• [TASK OBJECTIVE] Look through the entries below and extract exactly the lines from the one containing "Tap the 中国电建" through the one containing "Task: Click the 8 lectures • 1hr 34min label", ends included.

::::::::

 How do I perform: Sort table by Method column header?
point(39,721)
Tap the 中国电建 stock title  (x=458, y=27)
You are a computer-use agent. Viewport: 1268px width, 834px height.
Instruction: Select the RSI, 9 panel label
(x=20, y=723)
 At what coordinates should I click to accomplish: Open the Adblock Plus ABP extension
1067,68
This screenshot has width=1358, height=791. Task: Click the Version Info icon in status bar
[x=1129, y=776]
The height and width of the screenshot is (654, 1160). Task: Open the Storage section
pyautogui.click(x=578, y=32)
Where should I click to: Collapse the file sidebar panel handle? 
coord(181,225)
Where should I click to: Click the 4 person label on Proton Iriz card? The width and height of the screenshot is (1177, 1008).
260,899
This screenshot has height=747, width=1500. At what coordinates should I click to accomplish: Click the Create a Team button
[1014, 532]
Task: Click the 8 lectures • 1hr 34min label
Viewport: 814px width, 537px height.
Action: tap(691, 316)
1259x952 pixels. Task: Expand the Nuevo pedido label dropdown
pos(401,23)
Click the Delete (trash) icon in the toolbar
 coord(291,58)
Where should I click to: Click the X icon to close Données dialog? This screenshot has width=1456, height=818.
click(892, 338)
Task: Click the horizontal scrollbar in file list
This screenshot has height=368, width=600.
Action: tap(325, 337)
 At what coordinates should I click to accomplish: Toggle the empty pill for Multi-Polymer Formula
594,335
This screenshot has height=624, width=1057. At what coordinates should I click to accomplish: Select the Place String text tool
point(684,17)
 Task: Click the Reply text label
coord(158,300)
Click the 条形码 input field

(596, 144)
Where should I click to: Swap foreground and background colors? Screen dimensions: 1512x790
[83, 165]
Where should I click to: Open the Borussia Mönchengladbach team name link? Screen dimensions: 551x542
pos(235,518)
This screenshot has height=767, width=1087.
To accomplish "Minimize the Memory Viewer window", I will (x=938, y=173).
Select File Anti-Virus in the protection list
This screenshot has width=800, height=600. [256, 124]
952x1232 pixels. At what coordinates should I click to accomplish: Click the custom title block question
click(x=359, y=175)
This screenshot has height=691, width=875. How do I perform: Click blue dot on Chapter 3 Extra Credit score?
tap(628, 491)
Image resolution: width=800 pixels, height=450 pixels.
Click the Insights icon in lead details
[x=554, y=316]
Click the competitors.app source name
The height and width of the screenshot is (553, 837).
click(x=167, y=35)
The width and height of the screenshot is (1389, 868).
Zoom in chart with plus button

::::::::

• [ANSWER TO THE EXERCISE]
Tap the 中国电建 stock title  (x=458, y=27)
You are a computer-use agent. Viewport: 1268px width, 834px height.
Instruction: Select the RSI, 9 panel label
(x=20, y=723)
 At what coordinates should I click to accomplish: Open the Adblock Plus ABP extension
1067,68
This screenshot has width=1358, height=791. Task: Click the Version Info icon in status bar
[x=1129, y=776]
The height and width of the screenshot is (654, 1160). Task: Open the Storage section
pyautogui.click(x=578, y=32)
Where should I click to: Collapse the file sidebar panel handle? 
coord(181,225)
Where should I click to: Click the 4 person label on Proton Iriz card? The width and height of the screenshot is (1177, 1008).
260,899
This screenshot has height=747, width=1500. At what coordinates should I click to accomplish: Click the Create a Team button
[1014, 532]
Task: Click the 8 lectures • 1hr 34min label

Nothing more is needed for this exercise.